🤖 AI Summary
Monocular depth estimation suffers from inherent scale ambiguity and susceptibility to visual disturbances. To address these challenges, this work pioneers the integration of linguistic priors from pre-trained text-to-image diffusion models (e.g., Stable Diffusion) into depth estimation, proposing an image-text joint-driven affine-invariant depth regression framework. Methodologically, we design a cross-modal attention mechanism to fuse visual and textual features and formulate an affine-invariant depth regression loss; semantic-guided denoising adaptively enhances user-specified regions.

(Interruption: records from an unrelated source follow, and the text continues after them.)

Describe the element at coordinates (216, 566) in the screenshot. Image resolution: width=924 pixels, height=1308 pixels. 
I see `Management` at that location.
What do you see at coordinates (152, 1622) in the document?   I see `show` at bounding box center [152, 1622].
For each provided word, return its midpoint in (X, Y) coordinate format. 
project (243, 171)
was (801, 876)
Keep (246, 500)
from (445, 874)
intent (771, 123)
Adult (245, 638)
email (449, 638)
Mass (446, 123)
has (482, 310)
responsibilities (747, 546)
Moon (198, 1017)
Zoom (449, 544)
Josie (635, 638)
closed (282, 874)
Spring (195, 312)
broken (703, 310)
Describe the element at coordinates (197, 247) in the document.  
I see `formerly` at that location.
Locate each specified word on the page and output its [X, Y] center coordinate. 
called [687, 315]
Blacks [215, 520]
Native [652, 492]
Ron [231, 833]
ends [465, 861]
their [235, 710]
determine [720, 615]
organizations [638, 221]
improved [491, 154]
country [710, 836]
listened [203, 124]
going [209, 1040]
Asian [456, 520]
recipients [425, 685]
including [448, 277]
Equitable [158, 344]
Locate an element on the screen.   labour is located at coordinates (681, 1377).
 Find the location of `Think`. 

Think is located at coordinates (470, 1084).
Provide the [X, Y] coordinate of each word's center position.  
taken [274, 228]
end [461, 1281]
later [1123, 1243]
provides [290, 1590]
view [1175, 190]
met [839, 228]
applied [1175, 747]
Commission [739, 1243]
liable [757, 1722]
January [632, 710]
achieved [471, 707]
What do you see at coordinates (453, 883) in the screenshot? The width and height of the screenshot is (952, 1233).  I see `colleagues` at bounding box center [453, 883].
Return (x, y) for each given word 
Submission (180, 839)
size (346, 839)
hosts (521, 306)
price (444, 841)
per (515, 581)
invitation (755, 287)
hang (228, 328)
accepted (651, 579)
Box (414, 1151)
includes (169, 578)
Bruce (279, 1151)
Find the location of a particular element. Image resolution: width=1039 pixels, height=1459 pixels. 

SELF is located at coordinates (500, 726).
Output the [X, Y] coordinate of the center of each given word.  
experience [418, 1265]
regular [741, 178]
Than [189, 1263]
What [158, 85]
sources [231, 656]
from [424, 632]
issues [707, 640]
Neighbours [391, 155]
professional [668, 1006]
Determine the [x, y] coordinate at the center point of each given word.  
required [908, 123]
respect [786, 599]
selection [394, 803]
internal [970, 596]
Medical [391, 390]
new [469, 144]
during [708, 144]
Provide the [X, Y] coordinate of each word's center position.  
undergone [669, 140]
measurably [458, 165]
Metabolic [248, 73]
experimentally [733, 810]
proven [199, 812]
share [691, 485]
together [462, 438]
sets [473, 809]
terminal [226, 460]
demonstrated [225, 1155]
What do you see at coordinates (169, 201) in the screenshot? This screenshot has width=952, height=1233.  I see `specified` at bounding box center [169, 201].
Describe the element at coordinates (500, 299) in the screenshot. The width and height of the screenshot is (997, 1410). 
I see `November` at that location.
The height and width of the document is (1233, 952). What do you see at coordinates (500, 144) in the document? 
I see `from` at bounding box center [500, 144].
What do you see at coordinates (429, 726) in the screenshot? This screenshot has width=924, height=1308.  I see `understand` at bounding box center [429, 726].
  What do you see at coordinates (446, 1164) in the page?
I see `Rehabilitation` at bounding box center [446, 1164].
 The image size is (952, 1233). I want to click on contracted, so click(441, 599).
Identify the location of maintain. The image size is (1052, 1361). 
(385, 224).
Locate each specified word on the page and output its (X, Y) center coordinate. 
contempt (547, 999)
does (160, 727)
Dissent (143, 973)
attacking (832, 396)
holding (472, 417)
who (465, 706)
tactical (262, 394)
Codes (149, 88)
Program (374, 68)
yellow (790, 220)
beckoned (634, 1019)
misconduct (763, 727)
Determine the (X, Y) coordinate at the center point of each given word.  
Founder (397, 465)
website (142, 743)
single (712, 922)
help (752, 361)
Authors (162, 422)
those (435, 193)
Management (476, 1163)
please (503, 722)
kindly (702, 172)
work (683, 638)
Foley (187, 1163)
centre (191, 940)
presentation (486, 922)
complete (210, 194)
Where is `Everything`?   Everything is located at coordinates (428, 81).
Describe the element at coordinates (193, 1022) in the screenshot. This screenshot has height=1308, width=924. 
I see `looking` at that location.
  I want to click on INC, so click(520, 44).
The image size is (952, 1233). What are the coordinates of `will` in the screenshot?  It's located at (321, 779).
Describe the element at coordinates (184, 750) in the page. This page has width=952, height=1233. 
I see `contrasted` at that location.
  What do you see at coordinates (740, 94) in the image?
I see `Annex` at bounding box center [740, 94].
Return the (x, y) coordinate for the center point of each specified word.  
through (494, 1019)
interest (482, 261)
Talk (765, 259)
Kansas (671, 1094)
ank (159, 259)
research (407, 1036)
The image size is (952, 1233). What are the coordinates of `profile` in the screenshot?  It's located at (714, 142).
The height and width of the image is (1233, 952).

Our approach achieves zero-shot state-of-the-art performance on NYUv2, KITTI, ETH3D, and ScanNet, accelerates training convergence, and significantly reduces inference steps. Key contributions include: (1) leveraging linguistic priors to enhance monocular depth estimation; (2) introducing affine-invariant modeling for robust depth regression; (3) enabling semantic-aware denoising; and (4) realizing efficient cross-modal joint optimization.
📝 Abstract
Traditional monocular depth estimation suffers from inherent ambiguity and visual nuisance. We argue that language prior can enhance monocular depth estimation by leveraging the inductive bias learned during the text-to-image pre-training of diffusion models. The ability of these models to generate images that align with text indicates that they have learned the spatial relationships, size, and shape of specified objects, which can be applied to improve depth estimation. Thus, we propose PriorDiffusion, using a pre-trained text-to-image diffusion model that takes both images and corresponding text descriptions to infer affine-invariant depth through a denoising process. We also show that language prior enhances the model's perception of specific regions of images that users care about and describe. Simultaneously, language prior acts as a constraint to accelerate the convergence of both training and the inference diffusion trajectory. By training on HyperSim and Virtual KITTI, we achieve faster training convergence, fewer inference diffusion steps, and state-of-the-art zero-shot performance across NYUv2, KITTI, ETH3D, and ScanNet. Code will be released upon acceptance.